In some embodiments, the target resolution can be determined according to a resolution-cost function. That is, a resolution that minimizes the resolution-cost function can be determined as the target resolution. The resolution-cost function can weigh a tradeoff between BER and the transmission latency. For example, the resolution-cost function may be as follows:
Cost=A×BER+B×transmission latency
where Cost represents the cost, A and B represent weights, and the transmission latency=1/(bit rate×resolution).
The transmission latency is inversely correlated to the resolution and the bit rate, and the BER is positively correlated to the resolution and the bit rate. According to the requirements of different application scenarios, the values of A and B can be adjusted to bias towards the requirement of the transmission latency or the requirement of the BER, e.g., the values of A and B can be adjusted to give more weight to the transmission latency or to the BER in the calculation of Cost.
In some embodiments, when the target resolution can be selected from the plurality of preset resolutions, the target resolution may be one of the plurality of preset resolutions with the smallest value of the resolution-cost function.
In some embodiments, the target resolution can be determined based on a channel information table with a preset mapping scheme between one or more channel information values and resolutions. The target resolution that matches the one or more channel information values can be obtained by perform a table lookup. For example, the target resolution can be determined based on a channel information table mapping BERs and transmission latencies to resolutions. The preset mapping scheme is to minimize the resolution-cost function described above.
At 404, a resolution of a current image frame is changed to the target resolution. The current image frame can be a frame to be transmitted.

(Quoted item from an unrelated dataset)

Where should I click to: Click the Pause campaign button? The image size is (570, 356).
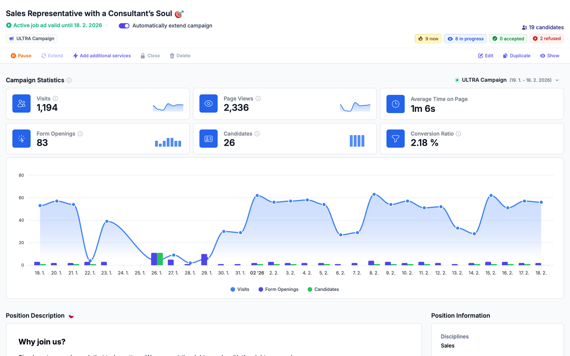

In some embodiments, changing the resolution of the current image frame can be accomplished by adjusting the capture resolution of the image sensor. That is, the current image frame can be captured after the capture resolution of the image sensor is changed to the target resolution, and hence the current image frame captured by the image sensor can have a resolution that equals the target resolution.
In some embodiments, the image sensor may support a plurality of capture resolutions. In these embodiments, the plurality of capture resolutions are set to be the plurality of preset resolutions used in the process at 402, such that the target resolution determined by the process at 402 can be one of the plurality of capture resolutions. The one of the plurality of capture resolutions that equals the target resolution is selected for capturing the current image frame.
In some other embodiments, when the target resolution is higher than the capture resolution, the current image frame can be upscaled to the target resolution.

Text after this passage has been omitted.